What is a “Stokes” Interview?

An undocumented immigrant residing in New York and married to a U.S. citizen or Legal Permanent Resident, who has filed an I-130 Petition and an I-485 Adjustment of Status Application with their spouse, will be scheduled for an adjustment of status interview at their local USCIS office. At this initial interview, the couple will be asked to present certain documents and answer questions proving the validity of their marriage. If the USCIS officer is not satisfied that the marriage is legitimate, the officer may schedule the couple for a second interview, known as a Stokes interview.

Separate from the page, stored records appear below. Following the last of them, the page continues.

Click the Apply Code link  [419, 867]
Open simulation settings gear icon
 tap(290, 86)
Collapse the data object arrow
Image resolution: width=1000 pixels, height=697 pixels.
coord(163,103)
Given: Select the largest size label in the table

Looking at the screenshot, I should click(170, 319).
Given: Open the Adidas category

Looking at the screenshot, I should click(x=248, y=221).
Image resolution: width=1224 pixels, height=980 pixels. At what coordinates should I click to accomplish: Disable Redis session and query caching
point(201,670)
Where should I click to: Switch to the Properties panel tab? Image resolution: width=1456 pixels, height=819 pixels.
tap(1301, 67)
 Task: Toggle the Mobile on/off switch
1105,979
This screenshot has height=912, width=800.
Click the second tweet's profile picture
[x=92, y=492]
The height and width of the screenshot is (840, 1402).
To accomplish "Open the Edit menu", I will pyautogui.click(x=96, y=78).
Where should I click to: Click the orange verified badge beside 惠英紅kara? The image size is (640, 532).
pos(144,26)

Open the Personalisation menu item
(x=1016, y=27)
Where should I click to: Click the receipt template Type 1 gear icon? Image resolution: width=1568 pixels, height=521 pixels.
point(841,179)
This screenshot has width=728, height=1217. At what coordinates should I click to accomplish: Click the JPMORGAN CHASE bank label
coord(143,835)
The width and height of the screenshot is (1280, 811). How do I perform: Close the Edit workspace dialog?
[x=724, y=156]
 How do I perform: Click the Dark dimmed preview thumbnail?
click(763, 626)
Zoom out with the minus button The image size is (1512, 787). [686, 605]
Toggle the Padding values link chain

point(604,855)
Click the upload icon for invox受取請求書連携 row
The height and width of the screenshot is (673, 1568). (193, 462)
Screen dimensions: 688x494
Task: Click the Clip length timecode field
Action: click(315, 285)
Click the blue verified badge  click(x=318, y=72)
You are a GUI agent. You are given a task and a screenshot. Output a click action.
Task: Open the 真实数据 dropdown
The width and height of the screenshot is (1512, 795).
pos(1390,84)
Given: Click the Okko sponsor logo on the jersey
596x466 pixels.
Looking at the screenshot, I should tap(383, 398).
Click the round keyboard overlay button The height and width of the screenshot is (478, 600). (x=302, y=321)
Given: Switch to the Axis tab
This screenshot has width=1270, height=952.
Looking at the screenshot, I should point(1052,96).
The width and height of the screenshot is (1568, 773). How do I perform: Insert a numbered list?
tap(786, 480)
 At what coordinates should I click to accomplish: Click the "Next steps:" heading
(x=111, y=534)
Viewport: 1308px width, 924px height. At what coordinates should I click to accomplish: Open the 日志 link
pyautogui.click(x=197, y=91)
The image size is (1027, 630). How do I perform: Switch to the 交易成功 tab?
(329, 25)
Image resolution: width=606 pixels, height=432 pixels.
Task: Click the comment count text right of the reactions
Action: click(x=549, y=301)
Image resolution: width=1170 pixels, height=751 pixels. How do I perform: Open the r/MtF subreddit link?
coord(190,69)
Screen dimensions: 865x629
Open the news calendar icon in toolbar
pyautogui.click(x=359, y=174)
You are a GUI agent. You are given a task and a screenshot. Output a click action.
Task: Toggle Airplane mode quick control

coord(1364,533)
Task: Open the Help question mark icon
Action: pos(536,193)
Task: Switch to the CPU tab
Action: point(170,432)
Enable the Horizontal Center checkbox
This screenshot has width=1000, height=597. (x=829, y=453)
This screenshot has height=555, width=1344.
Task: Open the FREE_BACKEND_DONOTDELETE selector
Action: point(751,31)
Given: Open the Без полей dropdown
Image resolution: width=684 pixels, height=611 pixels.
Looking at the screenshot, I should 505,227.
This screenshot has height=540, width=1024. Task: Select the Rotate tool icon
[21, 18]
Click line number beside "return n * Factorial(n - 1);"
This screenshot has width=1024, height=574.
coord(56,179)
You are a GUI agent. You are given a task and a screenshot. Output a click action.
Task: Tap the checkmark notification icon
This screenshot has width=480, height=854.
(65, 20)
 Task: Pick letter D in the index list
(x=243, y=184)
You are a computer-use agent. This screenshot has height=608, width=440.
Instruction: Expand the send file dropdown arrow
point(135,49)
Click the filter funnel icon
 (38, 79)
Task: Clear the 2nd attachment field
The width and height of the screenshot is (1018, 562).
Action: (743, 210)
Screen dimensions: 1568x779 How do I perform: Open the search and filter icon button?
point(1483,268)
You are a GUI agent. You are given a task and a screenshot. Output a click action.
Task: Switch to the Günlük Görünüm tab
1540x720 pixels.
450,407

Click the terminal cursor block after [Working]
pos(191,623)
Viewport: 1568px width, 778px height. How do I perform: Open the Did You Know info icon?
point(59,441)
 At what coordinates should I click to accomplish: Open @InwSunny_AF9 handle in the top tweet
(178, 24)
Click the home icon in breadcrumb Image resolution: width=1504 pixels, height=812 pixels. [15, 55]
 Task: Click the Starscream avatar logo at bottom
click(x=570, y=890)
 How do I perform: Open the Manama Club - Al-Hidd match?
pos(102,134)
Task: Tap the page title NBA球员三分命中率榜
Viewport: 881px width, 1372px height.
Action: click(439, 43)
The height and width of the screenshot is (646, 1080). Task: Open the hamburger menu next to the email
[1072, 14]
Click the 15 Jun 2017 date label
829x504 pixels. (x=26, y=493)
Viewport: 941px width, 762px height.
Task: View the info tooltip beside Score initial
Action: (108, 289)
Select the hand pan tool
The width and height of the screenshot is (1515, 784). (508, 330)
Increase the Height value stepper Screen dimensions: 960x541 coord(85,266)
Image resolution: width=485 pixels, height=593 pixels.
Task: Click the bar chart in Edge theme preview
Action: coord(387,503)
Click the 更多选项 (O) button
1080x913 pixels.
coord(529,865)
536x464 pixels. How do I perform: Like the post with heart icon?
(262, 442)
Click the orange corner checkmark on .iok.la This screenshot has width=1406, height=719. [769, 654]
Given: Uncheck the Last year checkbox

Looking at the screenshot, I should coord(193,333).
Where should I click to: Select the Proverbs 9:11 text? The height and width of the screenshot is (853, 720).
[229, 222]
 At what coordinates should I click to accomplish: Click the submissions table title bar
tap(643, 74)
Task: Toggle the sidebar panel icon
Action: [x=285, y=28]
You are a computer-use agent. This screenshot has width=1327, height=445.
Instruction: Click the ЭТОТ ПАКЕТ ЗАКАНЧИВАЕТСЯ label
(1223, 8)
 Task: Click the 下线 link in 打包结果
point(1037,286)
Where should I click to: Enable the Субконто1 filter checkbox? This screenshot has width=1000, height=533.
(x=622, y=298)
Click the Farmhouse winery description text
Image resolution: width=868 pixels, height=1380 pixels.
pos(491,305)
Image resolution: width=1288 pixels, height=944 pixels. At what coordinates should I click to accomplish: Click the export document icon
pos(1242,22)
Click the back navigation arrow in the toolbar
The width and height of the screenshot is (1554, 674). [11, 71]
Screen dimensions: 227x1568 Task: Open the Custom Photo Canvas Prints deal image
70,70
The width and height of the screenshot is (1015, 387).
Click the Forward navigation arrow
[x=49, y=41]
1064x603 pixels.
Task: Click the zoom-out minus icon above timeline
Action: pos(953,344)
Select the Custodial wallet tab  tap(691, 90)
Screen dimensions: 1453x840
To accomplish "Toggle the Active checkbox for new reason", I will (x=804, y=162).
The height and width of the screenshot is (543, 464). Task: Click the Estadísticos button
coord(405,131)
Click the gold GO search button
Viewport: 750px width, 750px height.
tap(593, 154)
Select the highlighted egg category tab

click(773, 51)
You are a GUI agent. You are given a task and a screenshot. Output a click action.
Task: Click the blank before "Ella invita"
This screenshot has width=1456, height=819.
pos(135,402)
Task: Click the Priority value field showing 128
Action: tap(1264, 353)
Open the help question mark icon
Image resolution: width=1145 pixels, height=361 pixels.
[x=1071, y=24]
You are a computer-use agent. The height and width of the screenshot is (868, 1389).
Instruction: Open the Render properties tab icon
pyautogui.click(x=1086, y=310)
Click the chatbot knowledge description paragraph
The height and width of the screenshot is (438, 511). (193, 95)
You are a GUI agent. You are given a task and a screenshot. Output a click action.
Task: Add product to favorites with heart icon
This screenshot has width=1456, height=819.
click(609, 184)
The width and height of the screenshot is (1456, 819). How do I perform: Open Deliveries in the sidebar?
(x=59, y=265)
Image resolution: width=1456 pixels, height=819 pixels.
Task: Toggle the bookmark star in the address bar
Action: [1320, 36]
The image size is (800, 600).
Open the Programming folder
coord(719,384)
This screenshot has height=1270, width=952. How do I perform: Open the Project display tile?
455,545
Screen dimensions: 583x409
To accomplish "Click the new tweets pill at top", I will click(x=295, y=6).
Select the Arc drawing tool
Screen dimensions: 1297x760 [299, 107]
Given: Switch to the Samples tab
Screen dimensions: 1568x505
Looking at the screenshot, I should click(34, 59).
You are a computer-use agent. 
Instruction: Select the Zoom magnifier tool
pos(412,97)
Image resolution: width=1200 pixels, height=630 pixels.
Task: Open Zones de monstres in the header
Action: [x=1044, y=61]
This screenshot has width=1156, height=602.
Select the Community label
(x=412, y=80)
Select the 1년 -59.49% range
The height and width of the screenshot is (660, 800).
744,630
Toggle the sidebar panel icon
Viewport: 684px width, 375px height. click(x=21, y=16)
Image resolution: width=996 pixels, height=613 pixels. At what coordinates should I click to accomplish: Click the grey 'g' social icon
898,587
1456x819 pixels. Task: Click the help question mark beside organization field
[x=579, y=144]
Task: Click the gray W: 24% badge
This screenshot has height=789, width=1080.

Why was I given a “Stokes” Interview?

The officer has total discretion to require that a married couple return for a second “Stokes” interview. One reason the officer may not be convinced of the validity of a marriage includes an inability to answer questions about the spouse in detail. There are many other reasons that an officer may question a marriage’s legitimacy. Couples must be fully prepared for the initial interview or they risk being called back for a “Stokes” interview.

What happens in a “Stokes” Interview?

During the Stokes interview, the couple is separated. Each spouse is questioned one-on-one by a USCIS officer, who will ask detailed questions about their marital relationship, their families, employment, travel, and many other matters. The answers provided by each spouse must match nearly perfectly or there is a strong possibility that the USCIS officer will deny the I-130 Petition and then place the undocumented spouse in removal proceedings (i.e. deportation hearings) in Immigration Court.

Preparation is the key to successfully navigating a Stokes interview. Failure may lead to the most serious consequences. We have attended many of these interviews with our clients and counseled them on what to expect at a Stokes interview.